--- Instructions to follow ---
Can you copy every line of the data below word for word, leaving out the pictures?

--- Listed records ---
========================================
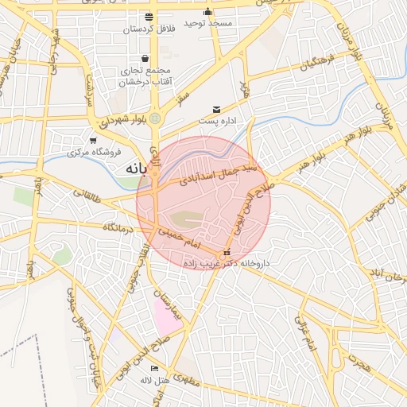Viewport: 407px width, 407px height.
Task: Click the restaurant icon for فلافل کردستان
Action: point(149,17)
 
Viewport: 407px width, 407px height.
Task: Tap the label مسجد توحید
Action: point(208,24)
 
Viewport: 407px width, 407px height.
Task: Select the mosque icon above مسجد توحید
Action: point(208,12)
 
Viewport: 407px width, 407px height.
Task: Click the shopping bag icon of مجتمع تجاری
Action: point(145,58)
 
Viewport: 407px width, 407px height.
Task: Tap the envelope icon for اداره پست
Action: point(216,110)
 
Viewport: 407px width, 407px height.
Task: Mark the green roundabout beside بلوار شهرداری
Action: point(155,119)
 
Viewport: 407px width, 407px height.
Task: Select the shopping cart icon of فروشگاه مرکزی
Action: point(93,141)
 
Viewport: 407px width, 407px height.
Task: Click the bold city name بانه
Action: point(135,169)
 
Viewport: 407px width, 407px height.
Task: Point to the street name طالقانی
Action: point(87,192)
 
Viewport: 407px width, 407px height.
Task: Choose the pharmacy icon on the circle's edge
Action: point(227,252)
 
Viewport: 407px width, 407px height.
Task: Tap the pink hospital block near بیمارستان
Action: point(167,318)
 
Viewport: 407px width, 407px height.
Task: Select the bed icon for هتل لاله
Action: point(154,369)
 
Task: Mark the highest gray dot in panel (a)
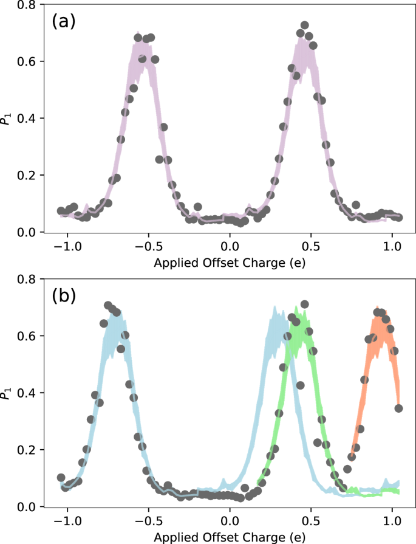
========================================
--- Answer to this exercise ---
Viewport: 407px width, 407px height.
Task: Click the restaurant icon for فلافل کردستان
Action: point(149,17)
 
Viewport: 407px width, 407px height.
Task: Tap the label مسجد توحید
Action: point(208,24)
 
Viewport: 407px width, 407px height.
Task: Select the mosque icon above مسجد توحید
Action: point(208,12)
 
Viewport: 407px width, 407px height.
Task: Click the shopping bag icon of مجتمع تجاری
Action: point(145,58)
 
Viewport: 407px width, 407px height.
Task: Tap the envelope icon for اداره پست
Action: point(216,110)
 
Viewport: 407px width, 407px height.
Task: Mark the green roundabout beside بلوار شهرداری
Action: point(155,119)
 
Viewport: 407px width, 407px height.
Task: Select the shopping cart icon of فروشگاه مرکزی
Action: point(93,141)
 
Viewport: 407px width, 407px height.
Task: Click the bold city name بانه
Action: point(135,169)
 
Viewport: 407px width, 407px height.
Task: Point to the street name طالقانی
Action: point(87,192)
 
Viewport: 407px width, 407px height.
Task: Choose the pharmacy icon on the circle's edge
Action: point(227,252)
 
Viewport: 407px width, 407px height.
Task: Tap the pink hospital block near بیمارستان
Action: point(167,318)
 
Viewport: 407px width, 407px height.
Task: Select the bed icon for هتل لاله
Action: point(154,369)
 
Task: Mark the highest gray dot in panel (a)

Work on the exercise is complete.